The Secretary of State for Industry (Sir Keith Joseph)

I do not have a meeting arranged with Sir Charles Villiers at the moment, but we meet from time to time.

Mr. Brown

When my right hon. Friend meets the chairman of BSC will he draw to his attention the fact that there are many steel workers who now wish to settle along the lines of the offer made by the corporation? Can my right hon. Friend give us some assessment of the damage to job prospects and job security caused by this strike?

Sir K. Joseph

I fear that the strike will have jeopardised the size of the industry but I hope very much that when it gets back to work—we all hope that that will happen as soon as possible—it will quickly manage to recover its market share.

Mr. Roy Hughes

Does not the Secretary of State agree that British steel workers have put up a remarkable display of solidarity in supporting what they believe to be their just wage claim? What is more, does he not agree that they are not likely to forget in a hurry those people, including their elected representatives, who have done everything possible to undermine them in the dispute?

Sir K. Joseph

I have a high respect for the steel workers.
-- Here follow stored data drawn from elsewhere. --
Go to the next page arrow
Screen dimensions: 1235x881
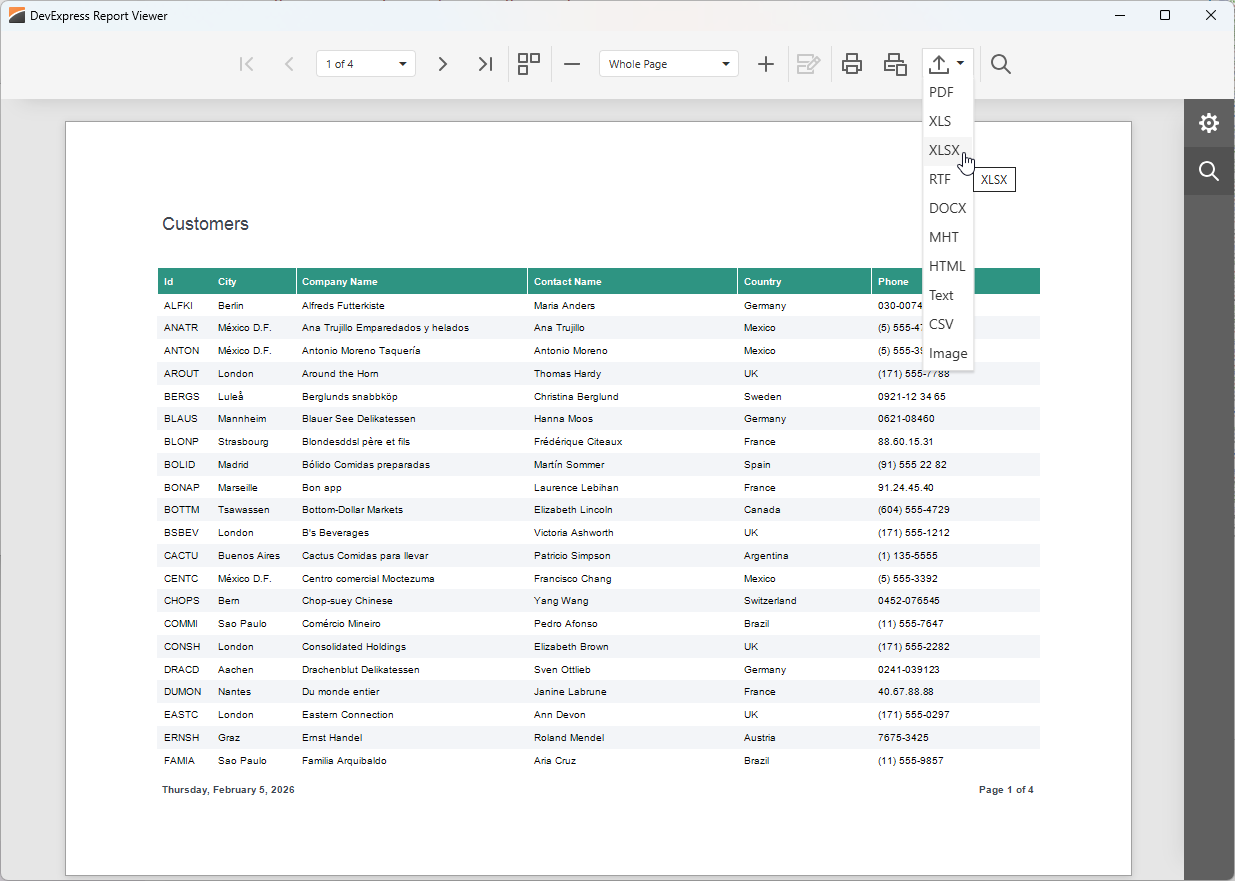pos(443,63)
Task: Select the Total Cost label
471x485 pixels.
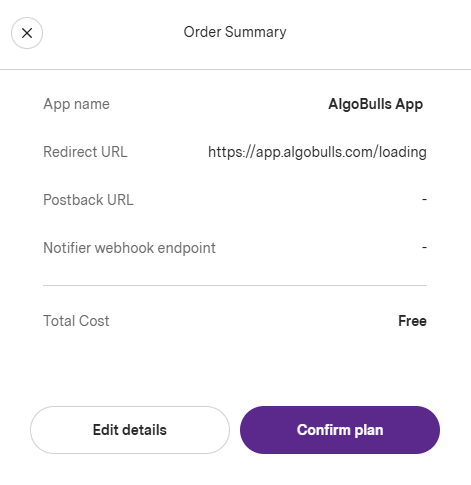Action: click(x=76, y=321)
I hope they will recognise that the sooner they get back to work, the better it will be for the future of their own jobs.

Sir Anthony Meyer

Although it is clear that the strike has not gained an additional penny for the steel workers but has lost them vast sums, will my right hon. Friend make it plain that once the strike is over he will be prepared to listen very carefully to anything that the corporation may say about the possibility of a more intelligently phased operation of slimming down the size of the industry?

Sir K. Joseph

I shall listen to anything that the corporation may say, but the limitation upon the money available to it from the taxpayer must remain firm.

Mr. John Silkin

May I remind the Secretary of State that the gap between BSC's offer and the union's claim is less than £50 million? Using the Minister's figures of some weeks ago, the loss of revenue to BSC at £10 million a week or so now totals £120 million. If we add to that the loss of revenue to British Rail and the National Coal Board, we are discussing a figure four times the amount of that gap. Therefore, was not it extremely stupid of the Prime Minister to say on Saturday that the Government could have avoided the steel strike but did not do so for the sake of the taxpayer?

Sir K. Joseph

No. The gap to which the right hon. Gentleman referred is far more about where the money to meet the earnings shall come from than about the size of the earnings. The issue is whether the taxpayer should be asked to meet some of the increase in earnings which, in the view of many people, myself included, should come from the productivity of the steel workers and not from the taxpayer.

Mr. Silkin

But the £200 million of which I have spoken, and which the Secretary of State cannot possibly deny, will have to be found by the long-suffering taxpayer anyway.

Sir K. Joseph

The right hon. Gentleman did not ask me a question, but per- haps I may treat his remarks as if they were a question.

It does not follow that the loss imposed upon the Steel Corporation by the strike has to be met by the taxpayer. The Steel Corporation is required, as any private business would be, to take every step that it can, including cutting its overheads—

Mr. Russell Kerr

Prices.

Sir K. Joseph

Alas, if the hon. Member for Feltham and Heston (Mr. Kerr) knew more about the steel industry—I withdraw that, because the hon. Gentleman was Chairman of the Select Committee. He should know, even when he comments from a sedentary position, that steel is a buyer's and not a seller's market. But I was saying that the Steel Corporation will be required, as any private business would be required, to break even by every legitimate means in its power—that is, including cutting overheads, buying better, reducing stock, disposing of non-essential assets and, if necessary, increased redundancies.